Which of the lines in the data mention the string "Collapse"? List them all.

> [Recorded data]:
....

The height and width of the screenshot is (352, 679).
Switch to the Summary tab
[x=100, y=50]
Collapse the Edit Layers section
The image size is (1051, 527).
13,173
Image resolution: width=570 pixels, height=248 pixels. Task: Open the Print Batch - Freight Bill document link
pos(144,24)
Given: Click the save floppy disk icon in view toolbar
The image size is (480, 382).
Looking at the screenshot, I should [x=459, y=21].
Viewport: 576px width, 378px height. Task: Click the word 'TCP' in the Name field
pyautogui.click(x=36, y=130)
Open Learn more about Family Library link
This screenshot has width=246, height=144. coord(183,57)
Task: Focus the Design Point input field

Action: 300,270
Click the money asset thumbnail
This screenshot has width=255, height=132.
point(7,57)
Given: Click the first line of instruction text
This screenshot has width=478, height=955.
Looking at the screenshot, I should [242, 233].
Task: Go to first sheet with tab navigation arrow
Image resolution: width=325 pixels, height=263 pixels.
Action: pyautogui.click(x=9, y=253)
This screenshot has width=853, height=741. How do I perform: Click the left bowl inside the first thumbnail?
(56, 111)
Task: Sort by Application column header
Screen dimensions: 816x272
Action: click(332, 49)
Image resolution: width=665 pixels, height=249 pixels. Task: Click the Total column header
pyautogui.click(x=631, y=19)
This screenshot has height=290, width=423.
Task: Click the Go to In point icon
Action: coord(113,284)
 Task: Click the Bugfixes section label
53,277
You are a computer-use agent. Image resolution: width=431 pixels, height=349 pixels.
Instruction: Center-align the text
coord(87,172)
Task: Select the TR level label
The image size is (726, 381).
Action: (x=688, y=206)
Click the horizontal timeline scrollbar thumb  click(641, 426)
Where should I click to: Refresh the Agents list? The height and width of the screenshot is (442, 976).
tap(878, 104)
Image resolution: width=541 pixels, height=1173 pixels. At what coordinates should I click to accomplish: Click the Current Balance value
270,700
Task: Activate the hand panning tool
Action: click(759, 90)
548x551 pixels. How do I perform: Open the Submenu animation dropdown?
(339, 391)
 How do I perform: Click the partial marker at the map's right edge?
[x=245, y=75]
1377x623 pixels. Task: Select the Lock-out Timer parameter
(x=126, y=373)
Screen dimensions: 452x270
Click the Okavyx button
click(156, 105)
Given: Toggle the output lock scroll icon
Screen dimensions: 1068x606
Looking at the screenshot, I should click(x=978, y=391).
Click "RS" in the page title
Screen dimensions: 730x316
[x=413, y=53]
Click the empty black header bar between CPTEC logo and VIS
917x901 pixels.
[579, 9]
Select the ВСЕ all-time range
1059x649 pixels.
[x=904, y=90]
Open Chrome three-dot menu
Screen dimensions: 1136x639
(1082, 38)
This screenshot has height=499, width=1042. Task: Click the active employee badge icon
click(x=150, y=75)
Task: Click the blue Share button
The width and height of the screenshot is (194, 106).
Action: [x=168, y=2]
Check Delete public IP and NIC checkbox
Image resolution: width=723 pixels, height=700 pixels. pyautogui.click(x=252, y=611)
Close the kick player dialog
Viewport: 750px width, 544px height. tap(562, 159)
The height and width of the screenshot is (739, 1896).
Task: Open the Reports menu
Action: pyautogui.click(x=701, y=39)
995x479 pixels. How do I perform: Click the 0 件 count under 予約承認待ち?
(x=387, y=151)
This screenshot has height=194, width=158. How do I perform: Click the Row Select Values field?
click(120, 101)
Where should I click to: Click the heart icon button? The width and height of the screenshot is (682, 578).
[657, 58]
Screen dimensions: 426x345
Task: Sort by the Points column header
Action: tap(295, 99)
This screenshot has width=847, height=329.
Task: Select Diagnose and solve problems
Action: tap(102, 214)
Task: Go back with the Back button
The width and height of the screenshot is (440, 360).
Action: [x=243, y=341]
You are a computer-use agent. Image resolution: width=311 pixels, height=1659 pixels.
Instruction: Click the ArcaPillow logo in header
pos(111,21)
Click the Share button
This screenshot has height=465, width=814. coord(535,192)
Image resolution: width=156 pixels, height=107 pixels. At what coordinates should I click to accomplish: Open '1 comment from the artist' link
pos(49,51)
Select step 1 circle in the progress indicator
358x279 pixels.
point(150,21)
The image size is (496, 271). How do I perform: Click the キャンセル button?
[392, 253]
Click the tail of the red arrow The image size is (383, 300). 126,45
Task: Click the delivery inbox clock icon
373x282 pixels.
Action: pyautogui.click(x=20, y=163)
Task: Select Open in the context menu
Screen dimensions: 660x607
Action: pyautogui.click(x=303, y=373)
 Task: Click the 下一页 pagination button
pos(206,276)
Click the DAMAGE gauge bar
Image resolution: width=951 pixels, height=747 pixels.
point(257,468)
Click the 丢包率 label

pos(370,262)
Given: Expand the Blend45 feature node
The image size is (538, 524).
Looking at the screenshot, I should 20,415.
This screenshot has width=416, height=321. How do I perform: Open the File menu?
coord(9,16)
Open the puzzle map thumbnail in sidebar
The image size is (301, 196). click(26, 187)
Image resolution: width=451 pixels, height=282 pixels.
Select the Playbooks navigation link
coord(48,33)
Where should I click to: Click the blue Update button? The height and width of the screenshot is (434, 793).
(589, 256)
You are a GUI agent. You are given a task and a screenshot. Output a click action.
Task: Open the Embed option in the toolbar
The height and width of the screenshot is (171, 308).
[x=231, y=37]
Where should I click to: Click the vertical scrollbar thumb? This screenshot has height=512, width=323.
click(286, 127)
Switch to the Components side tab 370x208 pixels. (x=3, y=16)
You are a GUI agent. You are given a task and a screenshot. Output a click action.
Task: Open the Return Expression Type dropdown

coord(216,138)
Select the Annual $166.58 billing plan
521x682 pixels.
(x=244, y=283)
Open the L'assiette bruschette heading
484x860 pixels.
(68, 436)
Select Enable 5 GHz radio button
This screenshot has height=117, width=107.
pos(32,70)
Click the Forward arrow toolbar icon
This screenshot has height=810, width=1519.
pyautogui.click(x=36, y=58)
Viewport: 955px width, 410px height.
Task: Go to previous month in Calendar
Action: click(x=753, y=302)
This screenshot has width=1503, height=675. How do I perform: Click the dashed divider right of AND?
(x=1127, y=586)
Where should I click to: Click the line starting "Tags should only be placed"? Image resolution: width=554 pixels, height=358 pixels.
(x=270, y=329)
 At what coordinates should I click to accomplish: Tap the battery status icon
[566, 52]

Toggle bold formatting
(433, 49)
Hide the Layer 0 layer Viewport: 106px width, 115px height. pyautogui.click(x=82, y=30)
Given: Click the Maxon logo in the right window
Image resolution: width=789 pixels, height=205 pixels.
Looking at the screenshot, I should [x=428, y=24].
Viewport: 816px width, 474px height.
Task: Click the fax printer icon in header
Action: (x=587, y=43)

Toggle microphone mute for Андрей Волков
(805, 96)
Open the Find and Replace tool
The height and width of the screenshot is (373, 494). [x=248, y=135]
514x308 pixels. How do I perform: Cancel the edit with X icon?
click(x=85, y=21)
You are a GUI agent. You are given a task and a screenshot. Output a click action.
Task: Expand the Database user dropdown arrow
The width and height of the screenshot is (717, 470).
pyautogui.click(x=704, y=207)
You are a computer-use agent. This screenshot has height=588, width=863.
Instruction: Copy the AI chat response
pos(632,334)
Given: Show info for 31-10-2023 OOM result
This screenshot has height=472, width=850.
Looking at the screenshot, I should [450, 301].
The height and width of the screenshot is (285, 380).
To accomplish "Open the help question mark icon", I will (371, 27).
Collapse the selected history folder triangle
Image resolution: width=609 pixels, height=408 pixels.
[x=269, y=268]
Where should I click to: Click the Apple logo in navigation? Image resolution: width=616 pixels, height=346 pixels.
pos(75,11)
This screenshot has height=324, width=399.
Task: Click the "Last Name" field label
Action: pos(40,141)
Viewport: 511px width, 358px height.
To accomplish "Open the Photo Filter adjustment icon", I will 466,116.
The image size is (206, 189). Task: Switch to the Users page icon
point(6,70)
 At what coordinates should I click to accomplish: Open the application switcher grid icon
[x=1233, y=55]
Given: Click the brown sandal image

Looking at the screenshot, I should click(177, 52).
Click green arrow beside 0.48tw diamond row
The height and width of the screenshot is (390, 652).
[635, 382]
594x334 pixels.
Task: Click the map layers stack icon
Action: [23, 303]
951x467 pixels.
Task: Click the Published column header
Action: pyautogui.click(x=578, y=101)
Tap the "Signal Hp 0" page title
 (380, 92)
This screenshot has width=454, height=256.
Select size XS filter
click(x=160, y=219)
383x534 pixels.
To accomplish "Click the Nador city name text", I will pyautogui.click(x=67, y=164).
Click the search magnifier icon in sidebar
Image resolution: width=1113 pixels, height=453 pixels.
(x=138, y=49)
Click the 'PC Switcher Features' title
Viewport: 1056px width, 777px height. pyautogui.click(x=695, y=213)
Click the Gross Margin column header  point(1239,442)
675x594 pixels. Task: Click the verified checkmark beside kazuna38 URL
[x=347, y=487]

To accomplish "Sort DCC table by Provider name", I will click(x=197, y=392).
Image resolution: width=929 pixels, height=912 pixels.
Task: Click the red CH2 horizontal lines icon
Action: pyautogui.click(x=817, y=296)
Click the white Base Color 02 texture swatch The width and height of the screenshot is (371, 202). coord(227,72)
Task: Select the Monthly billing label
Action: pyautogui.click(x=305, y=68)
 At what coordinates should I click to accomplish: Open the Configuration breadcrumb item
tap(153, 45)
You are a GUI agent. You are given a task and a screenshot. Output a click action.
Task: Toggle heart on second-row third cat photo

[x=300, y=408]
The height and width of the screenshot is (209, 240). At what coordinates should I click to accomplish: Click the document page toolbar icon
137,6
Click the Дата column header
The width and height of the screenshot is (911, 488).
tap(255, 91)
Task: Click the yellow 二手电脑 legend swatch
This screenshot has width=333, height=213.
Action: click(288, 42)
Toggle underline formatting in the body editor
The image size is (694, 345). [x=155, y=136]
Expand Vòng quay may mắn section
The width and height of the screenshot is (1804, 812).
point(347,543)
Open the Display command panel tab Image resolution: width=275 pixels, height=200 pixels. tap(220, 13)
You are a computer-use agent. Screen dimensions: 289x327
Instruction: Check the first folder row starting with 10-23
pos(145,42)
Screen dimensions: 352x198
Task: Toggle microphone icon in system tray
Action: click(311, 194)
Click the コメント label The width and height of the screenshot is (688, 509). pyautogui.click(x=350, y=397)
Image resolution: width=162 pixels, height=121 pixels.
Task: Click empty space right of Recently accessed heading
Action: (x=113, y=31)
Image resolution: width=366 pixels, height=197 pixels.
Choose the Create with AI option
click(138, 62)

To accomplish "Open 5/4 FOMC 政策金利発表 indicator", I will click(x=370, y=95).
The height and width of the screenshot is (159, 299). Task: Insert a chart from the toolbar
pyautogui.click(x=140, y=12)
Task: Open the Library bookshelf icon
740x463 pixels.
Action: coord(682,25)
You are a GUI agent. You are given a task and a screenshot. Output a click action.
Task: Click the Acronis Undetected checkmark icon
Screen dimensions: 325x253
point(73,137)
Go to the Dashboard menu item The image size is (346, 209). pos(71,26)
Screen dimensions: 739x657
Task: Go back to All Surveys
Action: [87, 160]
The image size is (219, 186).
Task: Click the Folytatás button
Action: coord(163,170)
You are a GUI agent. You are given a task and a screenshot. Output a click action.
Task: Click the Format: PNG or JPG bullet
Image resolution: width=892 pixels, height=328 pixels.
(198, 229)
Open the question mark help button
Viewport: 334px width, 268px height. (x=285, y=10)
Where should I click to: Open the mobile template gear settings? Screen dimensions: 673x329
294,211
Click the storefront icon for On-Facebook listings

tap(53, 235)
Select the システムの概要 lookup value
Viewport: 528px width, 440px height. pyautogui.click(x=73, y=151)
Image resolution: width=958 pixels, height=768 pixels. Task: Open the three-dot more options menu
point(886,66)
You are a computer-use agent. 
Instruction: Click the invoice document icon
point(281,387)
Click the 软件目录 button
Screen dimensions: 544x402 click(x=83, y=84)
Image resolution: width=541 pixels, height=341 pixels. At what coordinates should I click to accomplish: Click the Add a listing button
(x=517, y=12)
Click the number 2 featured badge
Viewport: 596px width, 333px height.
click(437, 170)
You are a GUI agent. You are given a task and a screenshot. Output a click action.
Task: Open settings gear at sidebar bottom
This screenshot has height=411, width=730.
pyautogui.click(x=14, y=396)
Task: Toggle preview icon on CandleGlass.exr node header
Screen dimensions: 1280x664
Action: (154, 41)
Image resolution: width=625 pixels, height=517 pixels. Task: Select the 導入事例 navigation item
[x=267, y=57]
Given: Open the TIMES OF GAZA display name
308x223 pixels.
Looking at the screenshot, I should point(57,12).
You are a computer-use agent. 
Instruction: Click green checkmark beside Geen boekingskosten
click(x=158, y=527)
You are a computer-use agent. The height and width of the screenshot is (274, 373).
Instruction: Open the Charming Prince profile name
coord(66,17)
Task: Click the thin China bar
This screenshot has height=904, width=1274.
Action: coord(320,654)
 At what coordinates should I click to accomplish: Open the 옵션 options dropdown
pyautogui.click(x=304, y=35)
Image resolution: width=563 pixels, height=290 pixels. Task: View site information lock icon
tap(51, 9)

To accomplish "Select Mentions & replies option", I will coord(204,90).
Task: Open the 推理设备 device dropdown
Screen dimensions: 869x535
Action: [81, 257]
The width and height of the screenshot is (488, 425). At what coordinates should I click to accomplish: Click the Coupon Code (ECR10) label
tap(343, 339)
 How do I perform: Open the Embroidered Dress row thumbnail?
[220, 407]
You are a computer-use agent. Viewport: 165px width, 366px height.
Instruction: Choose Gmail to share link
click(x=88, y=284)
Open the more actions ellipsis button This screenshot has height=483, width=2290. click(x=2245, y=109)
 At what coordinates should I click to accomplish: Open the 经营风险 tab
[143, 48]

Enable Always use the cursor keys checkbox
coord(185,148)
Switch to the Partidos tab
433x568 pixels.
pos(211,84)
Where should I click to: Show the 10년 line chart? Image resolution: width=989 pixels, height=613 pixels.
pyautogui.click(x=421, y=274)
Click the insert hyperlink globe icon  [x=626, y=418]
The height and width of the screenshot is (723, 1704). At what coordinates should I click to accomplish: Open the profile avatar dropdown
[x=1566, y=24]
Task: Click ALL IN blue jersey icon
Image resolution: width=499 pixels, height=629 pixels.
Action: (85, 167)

....

> [Answer]:
Collapse the Edit Layers section
Collapse the selected history folder triangle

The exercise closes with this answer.